The housing market remains on a firm upward trajectory this spring selling season.
National home prices rose 0.5% in September, extending the upswing to a ninth straight month and lifting values 6.2% higher than a year ago.
The housing market remains on a firm upward trajectory this spring selling season. National home prices rose 0.5% in September, extending the upswing to a ninth straight month and lifting values 6.2% higher than a year ago.
The combination of increased borrowing capacities and lower borrowing costs, stronger buyer confidence and renewed competition is underpinning a broad and synchronised uplift. Home values are lifting in every capital city and regional area, but momentum is shifting.
Price growth in Sydney and Melbourne is re-accelerating, Hobart is rebounding, and Darwin is leading annual gains amid surging investor activity.
Melbourne prices have now fully recovered their 2022 peak, returning to record highs after several years of underperformance and Hobart is rebounding after a period of underperformance, leading monthly gains in September and showing one of the sharpest annual accelerations in price growth across the capitals.
By contrast, previous front runners Perth, Brisbane and Adelaide are normalising after exceptional multi-year runs, with price growth slowing, though prices continue to rise and values remain at record highs.

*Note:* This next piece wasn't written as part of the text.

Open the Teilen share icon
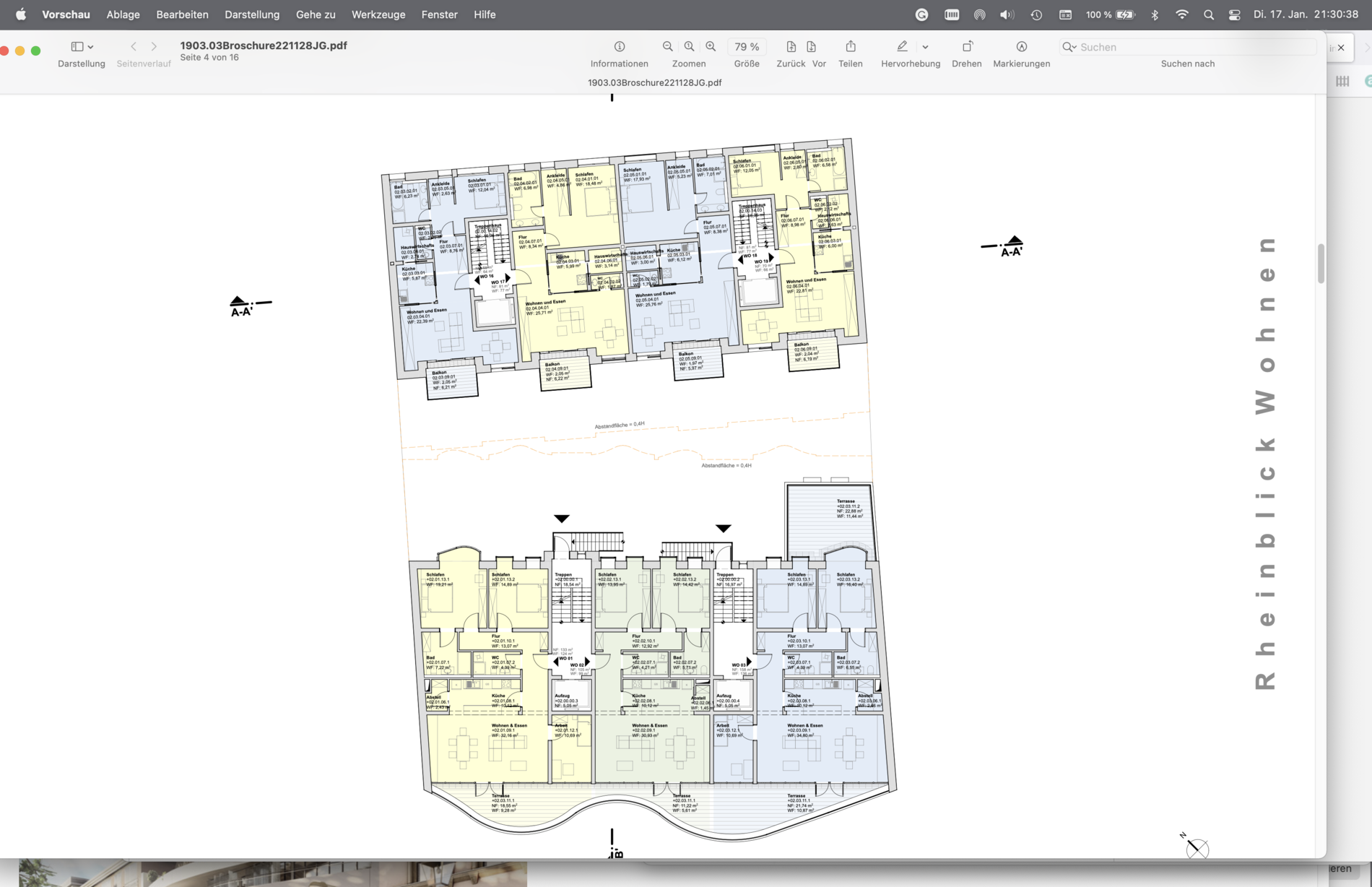Screen dimensions: 1372x887 pyautogui.click(x=851, y=46)
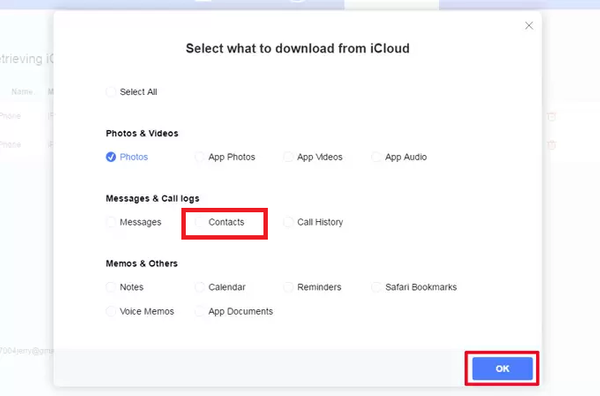Enable Call History download
600x396 pixels.
pyautogui.click(x=288, y=222)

National annual growth has picked up by 0.8 percentage points since the start of the year. Although the current upswing is broad based and national growth has accelerated in 2025, it remains below the long-run average with stretched affordability leaving limited room for prices to surge at the 20-30% pace of previous booms.
Even with interest rate cuts restoring borrowing power and sentiment lifting, the capacity of households to bid prices higher is capped. Despite recent acceleration, national annual growth of around 6% remains broadly in line with the past decade’s average, not a re-run of the explosive 20–30% surges of earlier booms and still below the past 30-year average annual growth (6.9%).

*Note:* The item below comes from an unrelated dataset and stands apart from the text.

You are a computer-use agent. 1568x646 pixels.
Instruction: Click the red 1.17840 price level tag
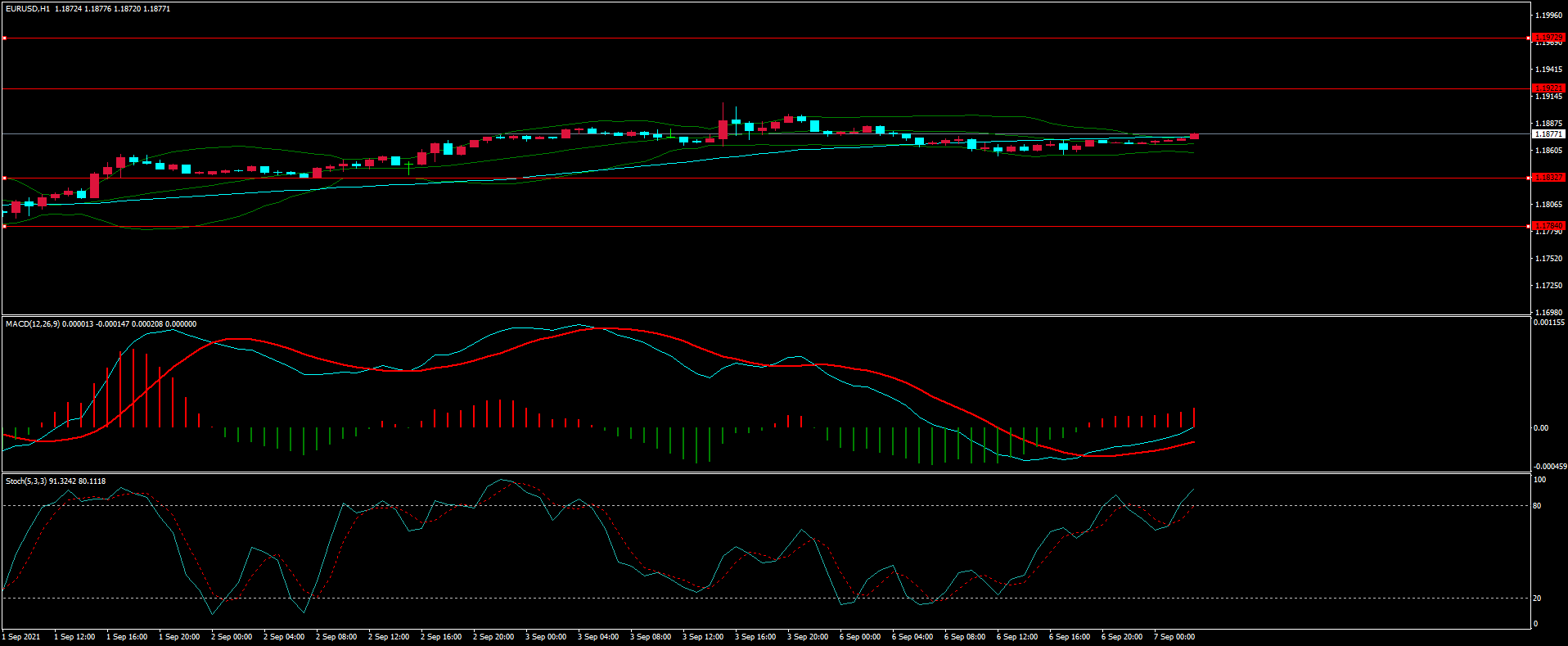click(1548, 226)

Market momentum is building amid renewed buyer confidence and improved sentiment, buoyed by earlier rate cuts and the prospect of further reductions.
Annual price growth in regional areas (+7.1%) outpaced the capital cities (+6.0%) in September. Though capital cities led monthly gains, lifting 0.6% month-on-month compared to regional areas with 0.4%.
Comparative affordability and lifestyle demand continue to support stronger annual growth than in the capitals. Prices in both capital cities and regional areas are sitting at record highs.
With enquiries per listing at a three-year high and search activity on realestate.com.au the strongest since late 2021, it's clear more buyers are active. Nationally, house and unit prices are now rising at a similar pace, house prices lifted 0.5% in September, while unit prices nationally rose 0.6%.
National house prices have lifted 6.3% over the past year, while growth in unit values (6.1% year-on-year) has been comparable.
Since the pandemic onset, house values are up 54.1% vs. just 40.5% for units. This highlights the stronger performance of houses over the medium term, driven by increased demand for space and land during and after the pandemic.
The past year’s strongest markets have been concentrated in regional Queensland and South Australia, alongside Darwin and parts of WA, where affordability and investor appetite have amplified gains.
However, over the past quarter momentum has clearly rotated and Hobart (+1.2ppt), Sydney (+0.7ppt), and Melbourne (+0.6ppt) have seen the strongest acceleration in the pace of home price growth. Within these markets, Sydney eastern and inner regions are leading along with Melbourne’s North West.
In contrast, growth has decelerated in Brisbane, Perth and Adelaide over the same period, despite continuing to outperform on annual growth. After exceptional multi-year runs, demand has eased from record highs, and the pace of price growth is stabilising.
Though the pace of growth is slowing, prices in these markets continue to rise and values remain at record highs, with select Adelaide, Perth and regional Queensland markets still outperforming.
This reflects the national pattern, with leadership shifting east as rate cuts restore borrowing capacity. Although more affordable regions have outperformed over the past year, with strength in home buying demand buoyed in these regions as buyers push down the price curve.
With interest rates moving lower this year, momentum in the housing market has strengthened, and national annual growth has picked up by 0.8 percentage points since the start of the year, marking a turnaround from the slower conditions observed in late 2024.
The current upswing is a synchronised expansion, underpinned by lower rates and constrained supply, with a broad-based lift in prices across the country.
Stretched affordability remains a brake on the pace of growth, which has accelerated but is broadly in line with the past decade’s average, below the 30-year annual average, and far beneath the 20–30% surges that defined previous booms.
Looking ahead, the series of interest rate cuts delivered this year, improved sentiment and the October expansion of the Home Guarantee Scheme will add support. And with stock on market constrained and new supply challenged, demand-side stimulus is likely to intensify competition.
The October expansion of the Home Guarantee Scheme and removal of income caps will pull forward some first-home buyer demand by lowering the deposit hurdle, without a commensurate lift in supply responsiveness.
As a result, the housing market is poised for further gains throughout spring, though the pace will vary across cities as momentum shifts.